What is asked: Set down the rows below exactly as they appear, from the line containing "The image size" through the end of the rows, with both ends included. Leave the pictures out of your answer.

Items:
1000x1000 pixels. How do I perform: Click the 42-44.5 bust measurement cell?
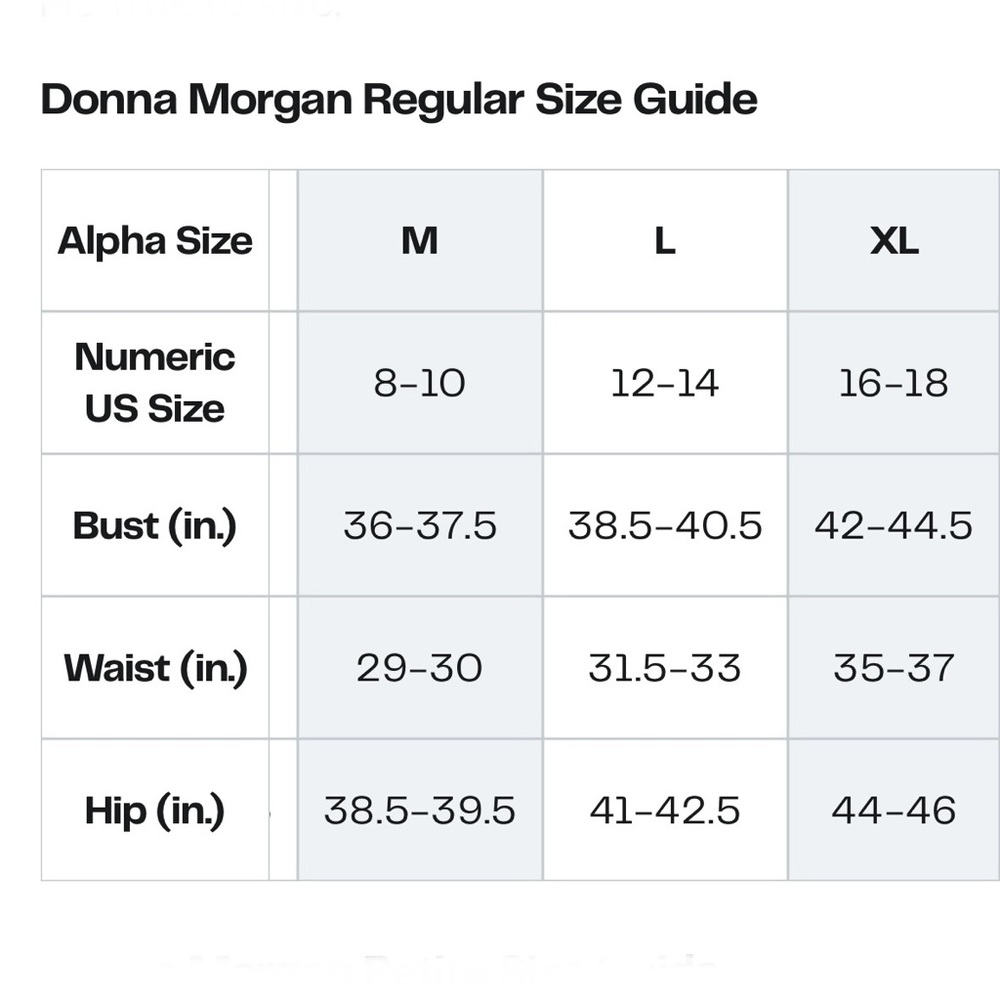click(894, 526)
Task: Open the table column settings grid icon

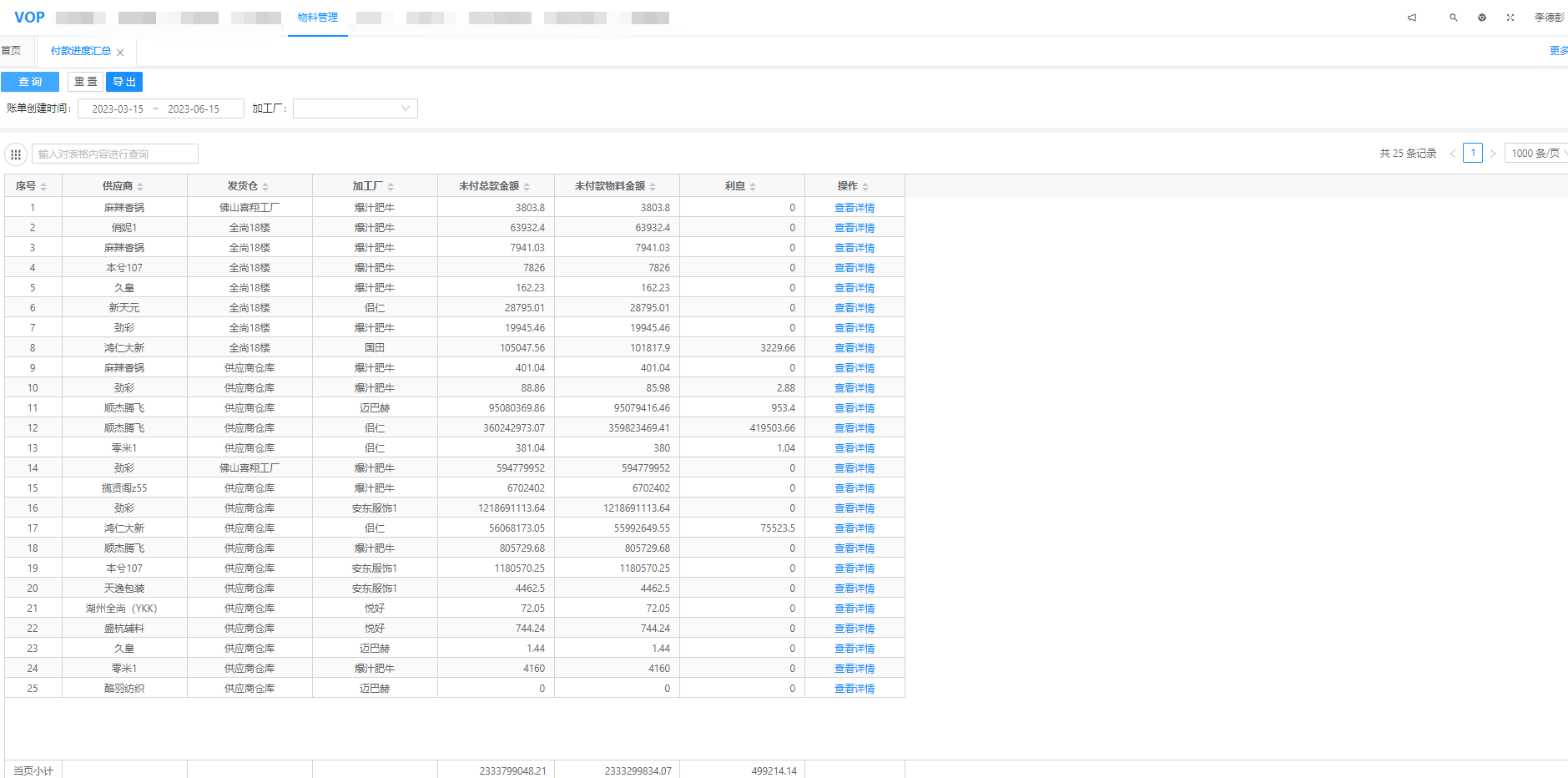Action: click(16, 154)
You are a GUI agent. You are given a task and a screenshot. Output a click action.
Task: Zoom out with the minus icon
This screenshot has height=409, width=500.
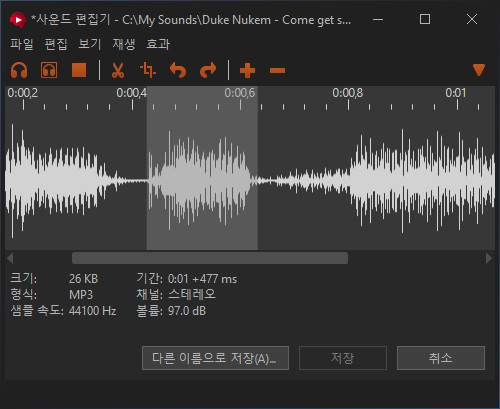[x=277, y=71]
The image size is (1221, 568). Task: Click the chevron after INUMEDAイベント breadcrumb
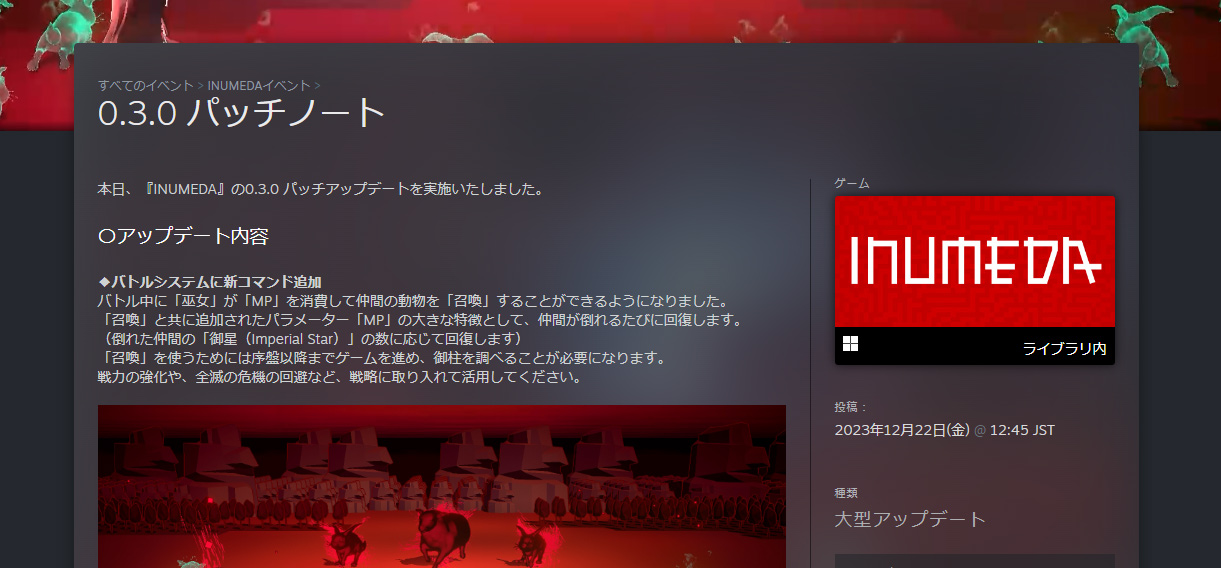tap(317, 86)
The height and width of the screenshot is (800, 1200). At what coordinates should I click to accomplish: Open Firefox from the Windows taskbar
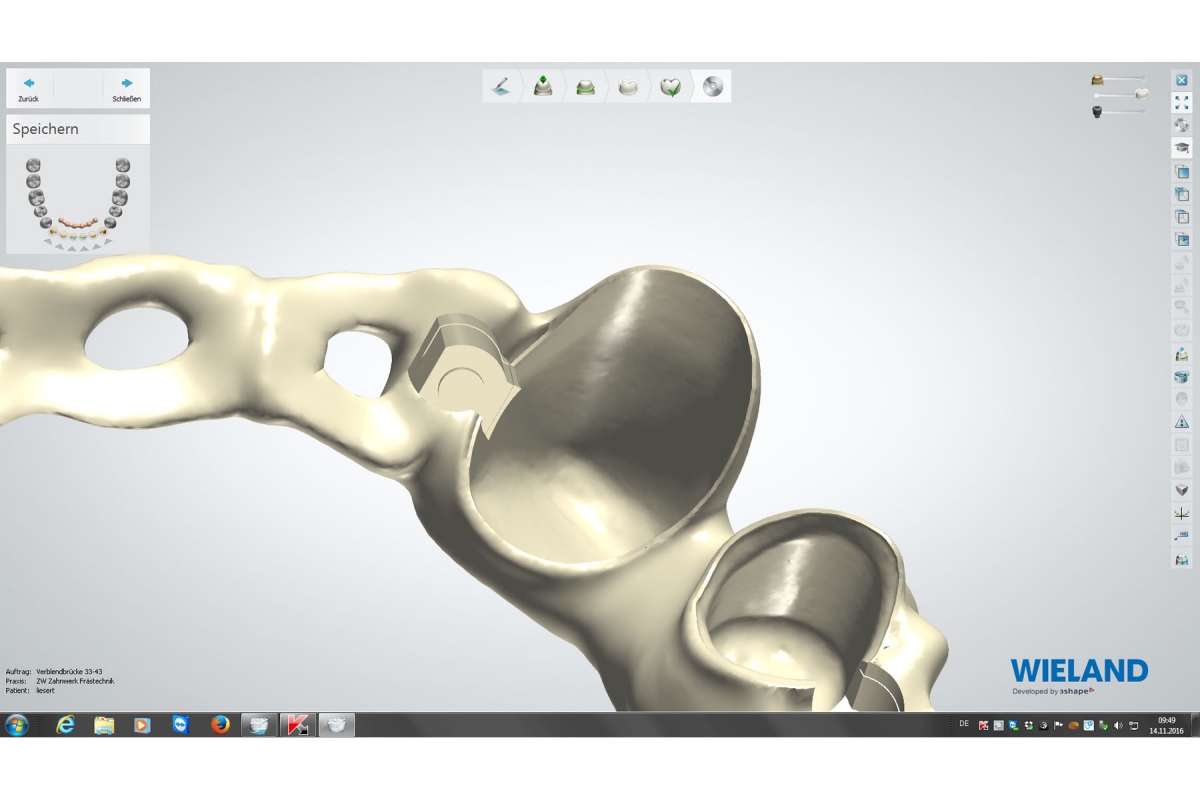(x=220, y=725)
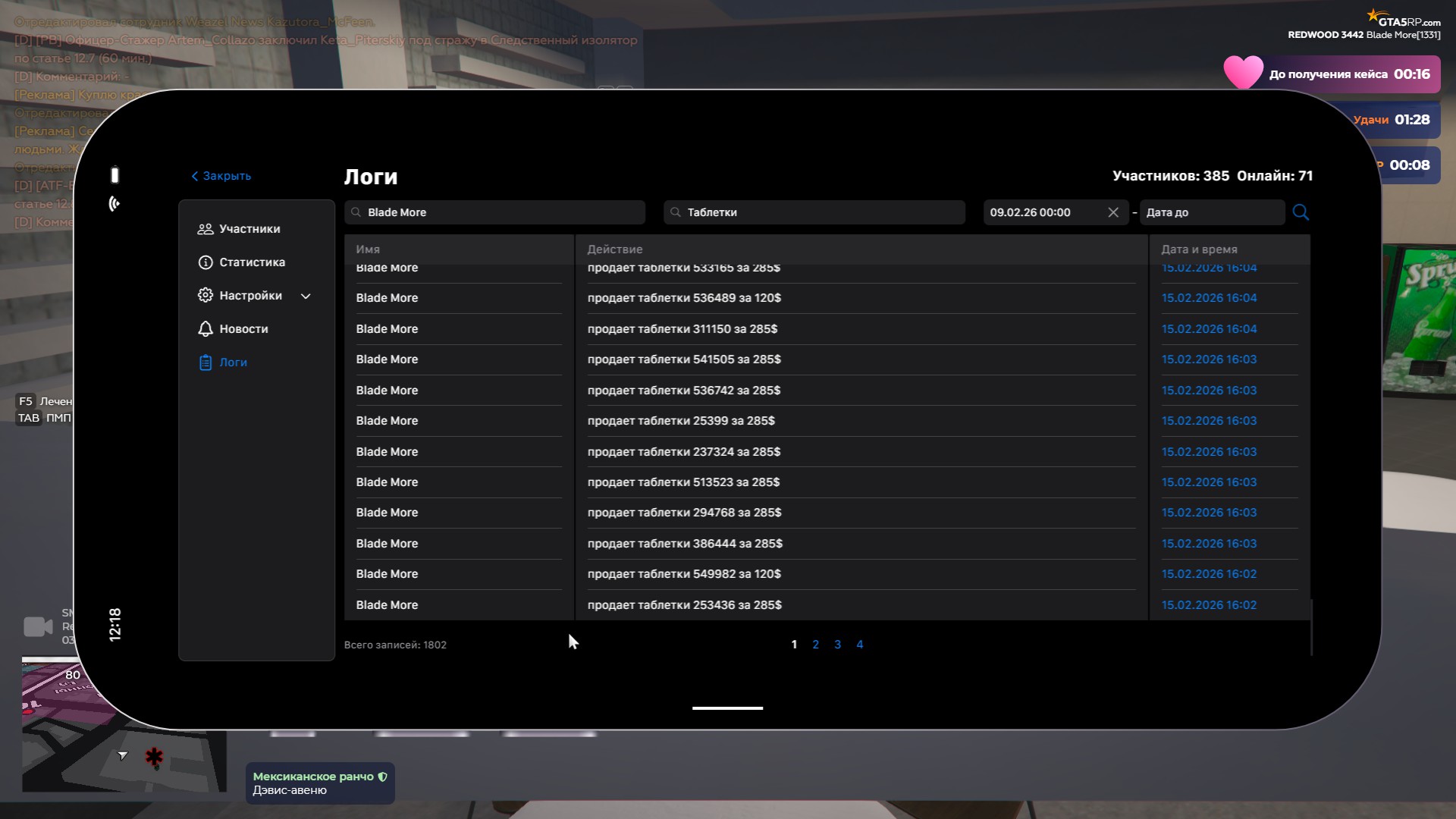Click Закрыть back link
The width and height of the screenshot is (1456, 819).
pos(221,176)
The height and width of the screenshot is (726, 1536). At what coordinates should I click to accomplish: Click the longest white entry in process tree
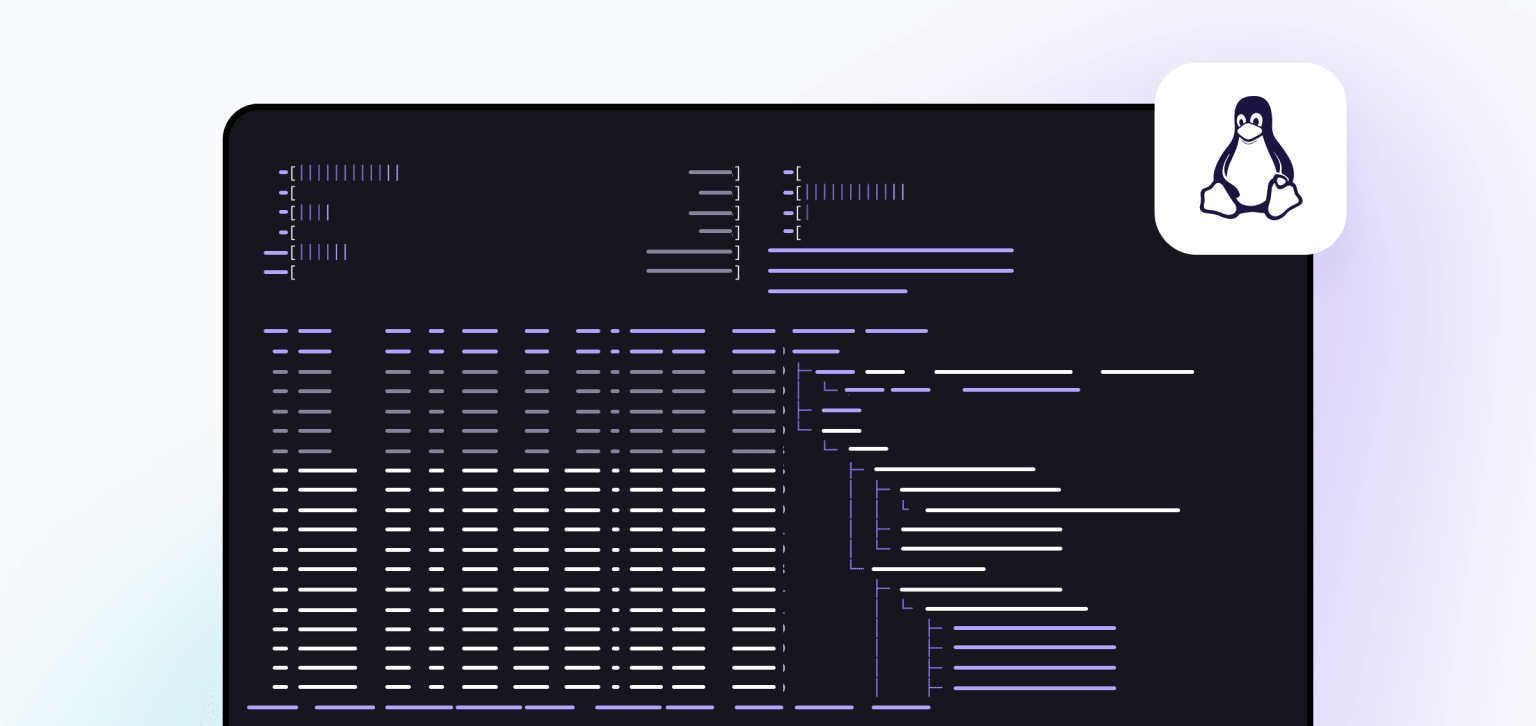coord(1052,510)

Result of this task:
The image size is (1221, 568). Task: Click the chevron after INUMEDAイベント breadcrumb
tap(317, 86)
The height and width of the screenshot is (800, 1200). At what coordinates should I click to accomplish: Open Firefox from the Windows taskbar
(x=220, y=725)
Click Закрыть back link
The width and height of the screenshot is (1456, 819).
pos(221,176)
The height and width of the screenshot is (726, 1536). At what coordinates should I click to accomplish: Click the longest white entry in process tree
coord(1052,510)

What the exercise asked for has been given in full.